Before I met Sandy, I’d romanticized the stable, calm married life: the idea of me finally growing up. But now I missed leaning up against the fence at the dragster races in Pomona, laughing, talking shit, cracking jokes with my no-good friends. Too many people knew me now. I couldn’t escape. Not even for an instant. Hell, I didn’t even have most of those old friends anymore. They all thought I’d pissed on them, gone Hollywood.

Mentally at a loss, desperate for something to make me feel like I had some sense of freedom, I ran through the list of things I could do to assert my independence over my life.
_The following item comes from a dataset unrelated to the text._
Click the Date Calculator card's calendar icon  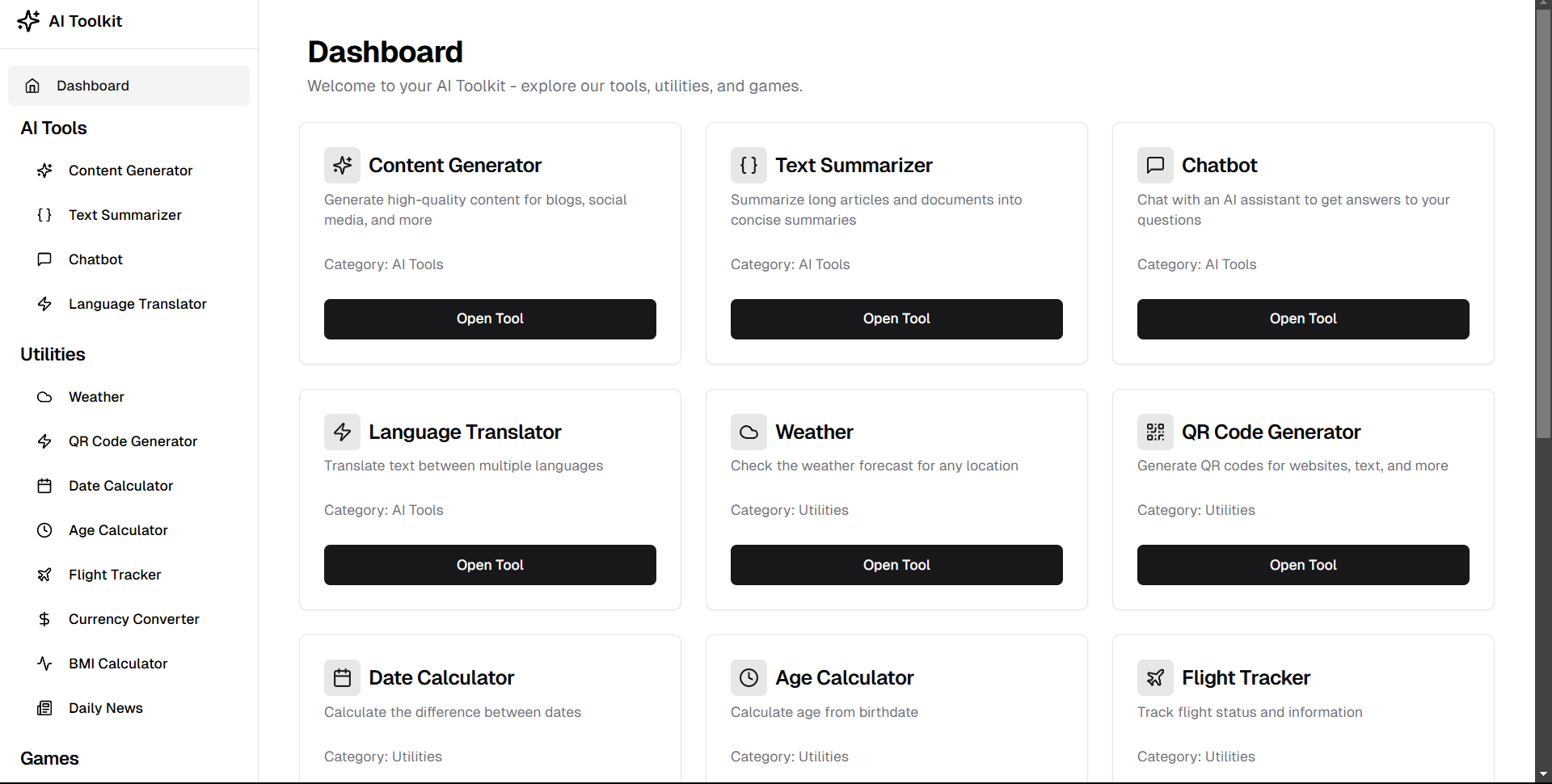click(342, 677)
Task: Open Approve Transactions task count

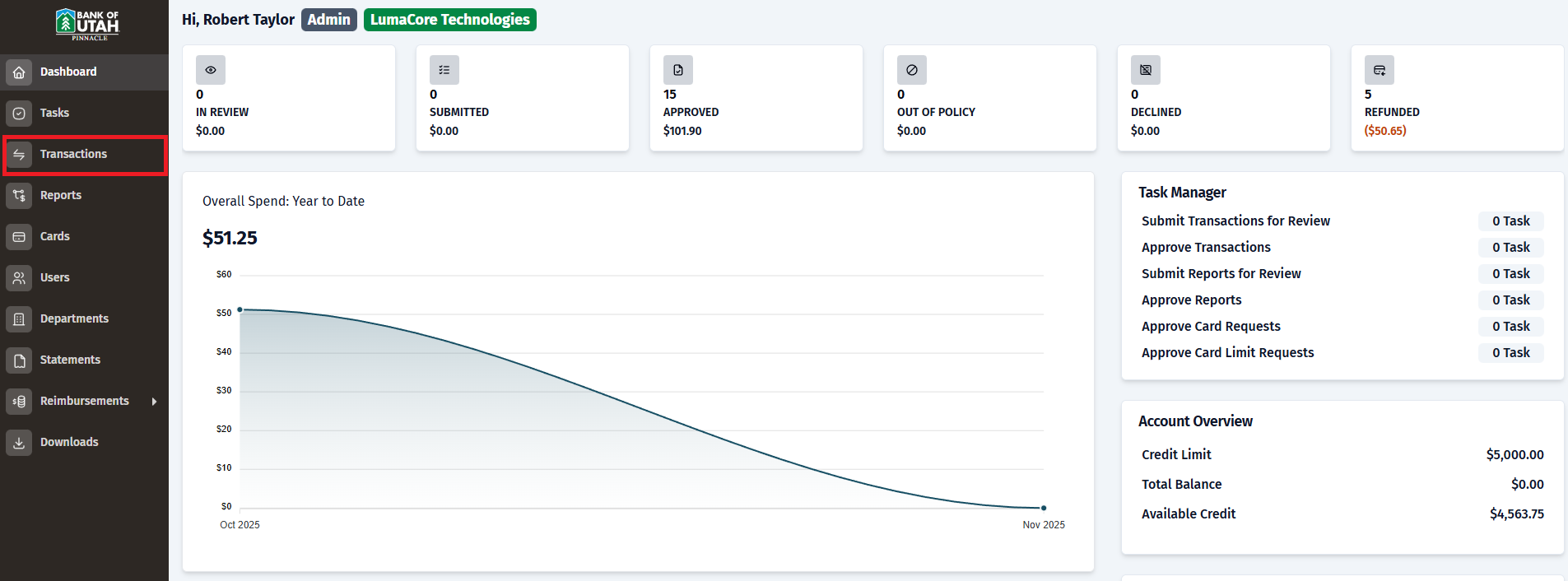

Infidelity, unfortunately, was at the top of the list.

——

Sex is strange. For men, it’s on our minds every minute of the day. It’s what gets us out of bed in the morning; it’s the gold at the end of our rainbow. Sex is part of what makes us fall in love with a woman. It’s also part of what keeps us perpetually alone.

Ever since I had gained even a moderate amount of fame, I’d had women offering themselves to me—online, in person, and over the phone. I say that not to brag, but to tell you the truth about what fame does. I’m not special, by any means: the same thing happens to every man who makes his living in professional sports, music, television, movies, or politics. It’s part of what motivates men to strive to be famous in the first place. After all, when you take money out of the equation, what’s the point of being famous besides having your pick of attractive partners?
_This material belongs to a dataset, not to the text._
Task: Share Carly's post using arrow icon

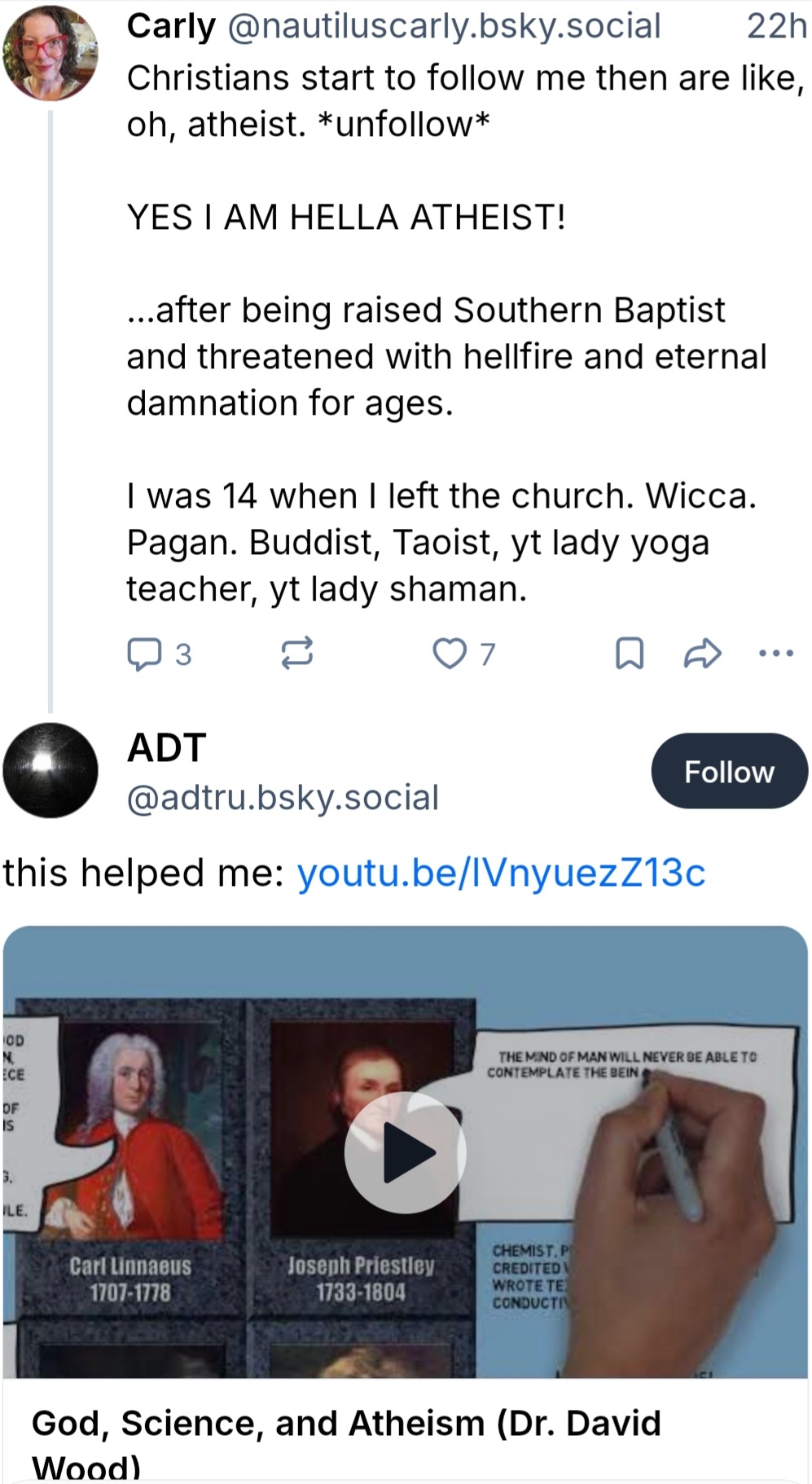Action: click(x=702, y=654)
Throughout my life, I’d always had opportunities to hop on the train. But from the groupies at the concerts to the biker chicks who crowded our booth in Daytona, I’d mostly said thanks, but no thanks. It’s not because I was a great person; it’s just my nature to get emotionally caught up with the women I’m involved with. I’m into sex, but contrary to whatever biker stereotype got built up around me, sex is mostly a cerebral experience for me. If there’s no personal connection there, then it’s sort of pointless.

But with that said: I still did it. I screwed around behind Sandy’s back, and the whole world came to know about it.

I can’t go back, and I can’t save my marriage. What I can do is try to understand why I did it.

When Sandy and I first fell in love, I was so overjoyed to be with a woman who was obviously a superb person. And on the flip side of that same coin, I think part of what got her excited about being with me was my “bad boy” image. Opposites really do attract. During the initial period of our romance, we were carried along on the wave of the good we so clearly saw in each other: kindness, a willingness to give affection, our physical attraction, and a strong feeling of safeness we got from each other. But as we got to know each other better, I think we both came to realize that we really were a bit oddly matched. Sandy wasn’t rich, but she came from a stable, middle-class family—she’d grown up singing in a choir with her mom. I’d grown up with a dad who sent me a hooker in the middle of the day.

After Janine and I had split for good, a whole bunch of my friends had commented on how rash my decision to marry her had been. “Man, you thought you and Janine could make it work? You must have been high.” But weren’t Sandy and I almost an odder combination? I mean, I knew I could count on Sandy not to punch me in the face for snaking her parking space. But that didn’t mean we liked to do any of the same activities, or that the things that motivated me would do the same for her.

The more important factor, though, was the fact that I’d grown up in an environment where love hadn’t been shown to me on a regular basis. My dad had torn me down every time he could, and my mom had been pretty absent. Now I had a great woman who was telling me she loved me, but that didn’t mean I was in any shape to believe her. Sandy was an actress, after all. I think in the back of my mind, I always told myself she was pretending.